- Opening Delimiter -

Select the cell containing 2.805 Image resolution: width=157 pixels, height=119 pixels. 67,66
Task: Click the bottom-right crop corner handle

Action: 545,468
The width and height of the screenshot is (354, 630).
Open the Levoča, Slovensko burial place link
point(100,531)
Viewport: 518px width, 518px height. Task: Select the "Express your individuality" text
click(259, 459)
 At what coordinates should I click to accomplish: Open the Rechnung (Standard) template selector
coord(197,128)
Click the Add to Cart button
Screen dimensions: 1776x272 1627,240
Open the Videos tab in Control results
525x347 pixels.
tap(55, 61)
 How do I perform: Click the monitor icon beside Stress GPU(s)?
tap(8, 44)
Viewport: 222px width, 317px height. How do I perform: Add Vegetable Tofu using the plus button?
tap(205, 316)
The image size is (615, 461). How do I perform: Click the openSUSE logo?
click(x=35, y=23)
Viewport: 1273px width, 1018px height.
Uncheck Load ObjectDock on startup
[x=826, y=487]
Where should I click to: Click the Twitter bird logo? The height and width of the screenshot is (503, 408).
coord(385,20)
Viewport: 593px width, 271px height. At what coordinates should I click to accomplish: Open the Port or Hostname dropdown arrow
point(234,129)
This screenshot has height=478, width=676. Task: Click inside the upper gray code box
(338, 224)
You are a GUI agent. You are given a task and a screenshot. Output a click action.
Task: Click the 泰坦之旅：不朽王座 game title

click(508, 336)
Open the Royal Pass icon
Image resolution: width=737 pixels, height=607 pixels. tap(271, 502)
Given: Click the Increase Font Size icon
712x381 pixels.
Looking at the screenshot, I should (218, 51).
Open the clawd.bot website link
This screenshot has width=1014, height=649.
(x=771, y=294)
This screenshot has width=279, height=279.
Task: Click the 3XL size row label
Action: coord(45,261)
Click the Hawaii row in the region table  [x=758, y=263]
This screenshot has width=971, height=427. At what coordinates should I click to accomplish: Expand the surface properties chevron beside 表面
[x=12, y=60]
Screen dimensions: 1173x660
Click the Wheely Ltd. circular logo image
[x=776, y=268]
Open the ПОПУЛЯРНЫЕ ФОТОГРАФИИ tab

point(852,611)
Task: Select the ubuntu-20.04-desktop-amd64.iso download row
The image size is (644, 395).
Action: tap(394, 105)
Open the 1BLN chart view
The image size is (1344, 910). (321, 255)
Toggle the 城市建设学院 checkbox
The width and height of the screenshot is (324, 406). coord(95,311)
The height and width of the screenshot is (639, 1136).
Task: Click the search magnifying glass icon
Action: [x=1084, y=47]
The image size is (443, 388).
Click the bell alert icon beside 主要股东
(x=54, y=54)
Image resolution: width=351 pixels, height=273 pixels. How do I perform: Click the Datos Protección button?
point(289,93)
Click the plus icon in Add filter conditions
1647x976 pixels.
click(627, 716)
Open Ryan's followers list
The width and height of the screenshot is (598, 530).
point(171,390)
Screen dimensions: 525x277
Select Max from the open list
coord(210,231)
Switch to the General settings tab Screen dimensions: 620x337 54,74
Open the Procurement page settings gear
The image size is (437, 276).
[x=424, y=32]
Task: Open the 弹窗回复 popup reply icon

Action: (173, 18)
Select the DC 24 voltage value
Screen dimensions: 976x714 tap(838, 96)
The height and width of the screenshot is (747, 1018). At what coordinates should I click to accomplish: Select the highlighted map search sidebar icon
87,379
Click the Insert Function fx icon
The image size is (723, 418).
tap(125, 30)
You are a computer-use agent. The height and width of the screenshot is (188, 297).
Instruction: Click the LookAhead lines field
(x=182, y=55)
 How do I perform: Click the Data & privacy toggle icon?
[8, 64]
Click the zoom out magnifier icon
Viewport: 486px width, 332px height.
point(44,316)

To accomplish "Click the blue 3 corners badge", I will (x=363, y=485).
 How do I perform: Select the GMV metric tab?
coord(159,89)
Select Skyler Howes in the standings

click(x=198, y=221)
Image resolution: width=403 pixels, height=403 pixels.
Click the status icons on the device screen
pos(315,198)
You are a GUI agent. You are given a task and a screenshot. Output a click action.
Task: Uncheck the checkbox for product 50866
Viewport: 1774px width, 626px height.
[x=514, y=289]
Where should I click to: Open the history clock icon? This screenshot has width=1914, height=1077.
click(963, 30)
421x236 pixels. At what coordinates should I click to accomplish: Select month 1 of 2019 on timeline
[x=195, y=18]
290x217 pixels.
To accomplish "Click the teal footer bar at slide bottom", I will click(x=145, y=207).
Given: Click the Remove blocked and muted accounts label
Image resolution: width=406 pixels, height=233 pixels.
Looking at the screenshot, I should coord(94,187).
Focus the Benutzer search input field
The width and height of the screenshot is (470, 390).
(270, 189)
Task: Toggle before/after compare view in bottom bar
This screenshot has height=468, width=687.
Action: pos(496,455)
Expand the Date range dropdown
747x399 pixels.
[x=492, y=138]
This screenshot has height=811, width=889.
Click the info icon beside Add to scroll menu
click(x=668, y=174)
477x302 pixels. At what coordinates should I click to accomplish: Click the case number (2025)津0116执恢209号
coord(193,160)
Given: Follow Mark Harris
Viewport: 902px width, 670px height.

- Closing Delimiter -

What to produce:
Each line in the records above that contains the word "will" must be copied.

Reply to the exercise:
To accomplish "Click the blue 3 corners badge", I will (x=363, y=485).
To accomplish "Click the teal footer bar at slide bottom", I will click(x=145, y=207).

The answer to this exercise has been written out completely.